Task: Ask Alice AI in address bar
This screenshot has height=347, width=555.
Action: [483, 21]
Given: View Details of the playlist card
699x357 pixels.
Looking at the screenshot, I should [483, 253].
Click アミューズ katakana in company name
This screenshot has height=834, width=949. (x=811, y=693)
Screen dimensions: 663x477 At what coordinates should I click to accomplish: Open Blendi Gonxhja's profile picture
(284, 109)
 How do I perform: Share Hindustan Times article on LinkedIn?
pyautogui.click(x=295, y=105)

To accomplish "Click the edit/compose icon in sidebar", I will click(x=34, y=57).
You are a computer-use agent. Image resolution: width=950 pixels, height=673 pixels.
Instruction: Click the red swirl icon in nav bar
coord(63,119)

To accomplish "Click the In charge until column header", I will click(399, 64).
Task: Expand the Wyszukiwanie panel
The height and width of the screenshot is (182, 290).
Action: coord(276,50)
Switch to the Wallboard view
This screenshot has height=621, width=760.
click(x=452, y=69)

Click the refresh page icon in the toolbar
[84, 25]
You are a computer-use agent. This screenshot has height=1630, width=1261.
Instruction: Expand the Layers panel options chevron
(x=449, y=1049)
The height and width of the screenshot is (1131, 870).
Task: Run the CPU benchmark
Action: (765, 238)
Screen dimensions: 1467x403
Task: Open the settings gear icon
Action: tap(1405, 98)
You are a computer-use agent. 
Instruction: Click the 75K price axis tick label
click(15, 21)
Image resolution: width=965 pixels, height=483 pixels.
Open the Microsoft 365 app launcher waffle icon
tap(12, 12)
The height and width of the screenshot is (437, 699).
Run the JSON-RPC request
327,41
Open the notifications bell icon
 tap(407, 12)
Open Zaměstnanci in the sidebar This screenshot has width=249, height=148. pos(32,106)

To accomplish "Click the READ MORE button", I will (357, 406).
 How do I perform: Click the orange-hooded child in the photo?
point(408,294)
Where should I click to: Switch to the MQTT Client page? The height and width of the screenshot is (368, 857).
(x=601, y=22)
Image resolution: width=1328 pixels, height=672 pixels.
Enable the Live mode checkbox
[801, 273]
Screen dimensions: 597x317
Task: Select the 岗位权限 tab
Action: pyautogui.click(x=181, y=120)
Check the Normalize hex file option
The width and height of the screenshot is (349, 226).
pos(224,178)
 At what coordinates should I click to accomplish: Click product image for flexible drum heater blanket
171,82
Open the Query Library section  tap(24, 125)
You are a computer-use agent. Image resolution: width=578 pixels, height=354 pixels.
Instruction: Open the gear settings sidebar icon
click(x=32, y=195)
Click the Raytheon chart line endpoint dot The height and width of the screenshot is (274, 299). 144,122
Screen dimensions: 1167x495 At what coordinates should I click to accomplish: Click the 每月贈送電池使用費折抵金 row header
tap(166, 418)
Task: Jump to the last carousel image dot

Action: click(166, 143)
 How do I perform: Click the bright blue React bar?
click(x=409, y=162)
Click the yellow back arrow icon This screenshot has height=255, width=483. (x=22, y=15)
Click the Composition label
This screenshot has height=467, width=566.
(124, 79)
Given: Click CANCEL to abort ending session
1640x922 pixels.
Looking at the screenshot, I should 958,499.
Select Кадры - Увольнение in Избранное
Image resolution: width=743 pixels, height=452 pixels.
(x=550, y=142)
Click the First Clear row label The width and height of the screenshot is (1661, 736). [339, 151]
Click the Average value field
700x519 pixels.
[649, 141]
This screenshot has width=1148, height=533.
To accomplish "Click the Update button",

···

» Problem
The reply should consist solely of the lines above from the one that has "How do I perform: Click the orange-hooded" through the one that has "Image resolution: width=1328", reproduced exactly.

» Task result
 How do I perform: Click the orange-hooded child in the photo?
point(408,294)
Where should I click to: Switch to the MQTT Client page? The height and width of the screenshot is (368, 857).
(x=601, y=22)
Image resolution: width=1328 pixels, height=672 pixels.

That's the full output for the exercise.